TASK GOAL
Which lines below fall between the one containing "[switch] (861, 1096)" and the one containing "Religion (925, 1910)"? Repeat them exactly, counting both of those lines, and add nothing else.

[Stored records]

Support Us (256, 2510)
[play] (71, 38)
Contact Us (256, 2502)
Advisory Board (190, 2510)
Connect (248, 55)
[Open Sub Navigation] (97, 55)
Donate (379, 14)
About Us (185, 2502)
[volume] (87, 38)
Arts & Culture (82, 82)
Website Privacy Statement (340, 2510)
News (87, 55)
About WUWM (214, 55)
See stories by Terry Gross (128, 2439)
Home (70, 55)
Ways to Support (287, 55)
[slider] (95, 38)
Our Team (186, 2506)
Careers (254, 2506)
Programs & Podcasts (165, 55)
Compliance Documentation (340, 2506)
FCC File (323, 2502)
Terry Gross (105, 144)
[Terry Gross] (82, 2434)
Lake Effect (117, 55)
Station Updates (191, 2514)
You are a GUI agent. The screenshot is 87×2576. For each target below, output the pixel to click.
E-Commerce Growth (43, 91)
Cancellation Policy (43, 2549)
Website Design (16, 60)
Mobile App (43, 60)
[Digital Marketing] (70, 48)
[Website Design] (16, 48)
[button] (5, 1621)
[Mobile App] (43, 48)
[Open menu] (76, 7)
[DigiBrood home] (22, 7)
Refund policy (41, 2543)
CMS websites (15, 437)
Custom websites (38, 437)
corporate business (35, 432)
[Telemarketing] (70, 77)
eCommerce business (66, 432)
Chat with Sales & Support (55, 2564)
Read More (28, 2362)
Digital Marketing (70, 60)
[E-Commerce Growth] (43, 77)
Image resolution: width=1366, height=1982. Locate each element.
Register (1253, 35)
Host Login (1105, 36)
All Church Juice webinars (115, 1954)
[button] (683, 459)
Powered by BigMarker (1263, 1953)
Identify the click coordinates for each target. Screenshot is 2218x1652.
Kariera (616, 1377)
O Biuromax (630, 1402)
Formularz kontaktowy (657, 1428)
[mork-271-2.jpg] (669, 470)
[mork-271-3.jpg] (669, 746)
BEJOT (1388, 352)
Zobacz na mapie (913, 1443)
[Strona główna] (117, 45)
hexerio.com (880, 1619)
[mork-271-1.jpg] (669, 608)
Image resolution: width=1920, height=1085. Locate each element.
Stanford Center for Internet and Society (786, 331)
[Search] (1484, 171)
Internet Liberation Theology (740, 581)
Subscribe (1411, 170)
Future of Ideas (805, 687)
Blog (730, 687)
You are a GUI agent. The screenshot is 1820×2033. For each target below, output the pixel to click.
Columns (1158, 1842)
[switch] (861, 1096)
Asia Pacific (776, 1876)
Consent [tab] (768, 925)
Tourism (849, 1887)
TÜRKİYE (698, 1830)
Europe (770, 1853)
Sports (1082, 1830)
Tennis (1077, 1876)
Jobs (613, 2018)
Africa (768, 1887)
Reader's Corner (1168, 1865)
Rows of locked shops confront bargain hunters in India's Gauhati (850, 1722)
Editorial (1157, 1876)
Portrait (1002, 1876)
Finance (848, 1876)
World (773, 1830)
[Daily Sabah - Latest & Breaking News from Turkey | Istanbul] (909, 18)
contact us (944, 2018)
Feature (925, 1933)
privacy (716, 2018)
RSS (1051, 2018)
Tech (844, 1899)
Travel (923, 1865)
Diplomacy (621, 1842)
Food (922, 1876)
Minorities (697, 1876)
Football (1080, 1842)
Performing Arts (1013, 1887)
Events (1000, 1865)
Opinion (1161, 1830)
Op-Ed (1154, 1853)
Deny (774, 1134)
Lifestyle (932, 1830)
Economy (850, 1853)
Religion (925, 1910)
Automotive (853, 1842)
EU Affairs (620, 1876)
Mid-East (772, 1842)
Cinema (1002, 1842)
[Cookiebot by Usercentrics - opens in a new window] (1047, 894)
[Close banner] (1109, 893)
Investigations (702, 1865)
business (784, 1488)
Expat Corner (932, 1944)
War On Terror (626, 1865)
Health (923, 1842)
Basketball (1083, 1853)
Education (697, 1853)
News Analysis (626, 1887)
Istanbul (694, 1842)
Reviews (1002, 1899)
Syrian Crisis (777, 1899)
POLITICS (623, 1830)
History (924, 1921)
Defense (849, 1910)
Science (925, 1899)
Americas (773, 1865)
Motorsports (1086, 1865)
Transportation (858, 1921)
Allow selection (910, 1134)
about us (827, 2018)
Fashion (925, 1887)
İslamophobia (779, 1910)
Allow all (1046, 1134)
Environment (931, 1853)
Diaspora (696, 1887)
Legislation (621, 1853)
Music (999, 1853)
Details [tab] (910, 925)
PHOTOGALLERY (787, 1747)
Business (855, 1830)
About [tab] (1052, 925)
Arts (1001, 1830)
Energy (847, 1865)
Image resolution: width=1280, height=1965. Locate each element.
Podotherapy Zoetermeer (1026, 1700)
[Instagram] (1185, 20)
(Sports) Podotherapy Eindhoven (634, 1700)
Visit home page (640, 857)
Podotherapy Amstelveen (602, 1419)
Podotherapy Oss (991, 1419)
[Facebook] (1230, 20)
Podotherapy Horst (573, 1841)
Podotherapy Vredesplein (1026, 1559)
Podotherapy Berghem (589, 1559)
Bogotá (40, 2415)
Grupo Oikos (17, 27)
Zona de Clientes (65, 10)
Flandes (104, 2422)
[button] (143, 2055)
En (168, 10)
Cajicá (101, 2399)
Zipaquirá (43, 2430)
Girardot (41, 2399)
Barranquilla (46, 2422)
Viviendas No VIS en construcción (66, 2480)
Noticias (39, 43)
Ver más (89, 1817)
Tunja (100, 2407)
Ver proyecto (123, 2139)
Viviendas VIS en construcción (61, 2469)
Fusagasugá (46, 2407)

ANSWER SPACE
[switch] (861, 1096)
Asia Pacific (776, 1876)
Consent [tab] (768, 925)
Tourism (849, 1887)
TÜRKİYE (698, 1830)
Europe (770, 1853)
Sports (1082, 1830)
Tennis (1077, 1876)
Jobs (613, 2018)
Africa (768, 1887)
Reader's Corner (1168, 1865)
Rows of locked shops confront bargain hunters in India's Gauhati (850, 1722)
Editorial (1157, 1876)
Portrait (1002, 1876)
Finance (848, 1876)
World (773, 1830)
[Daily Sabah - Latest & Breaking News from Turkey | Istanbul] (909, 18)
contact us (944, 2018)
Feature (925, 1933)
privacy (716, 2018)
RSS (1051, 2018)
Tech (844, 1899)
Travel (923, 1865)
Diplomacy (621, 1842)
Food (922, 1876)
Minorities (697, 1876)
Football (1080, 1842)
Performing Arts (1013, 1887)
Events (1000, 1865)
Opinion (1161, 1830)
Op-Ed (1154, 1853)
Deny (774, 1134)
Lifestyle (932, 1830)
Economy (850, 1853)
Religion (925, 1910)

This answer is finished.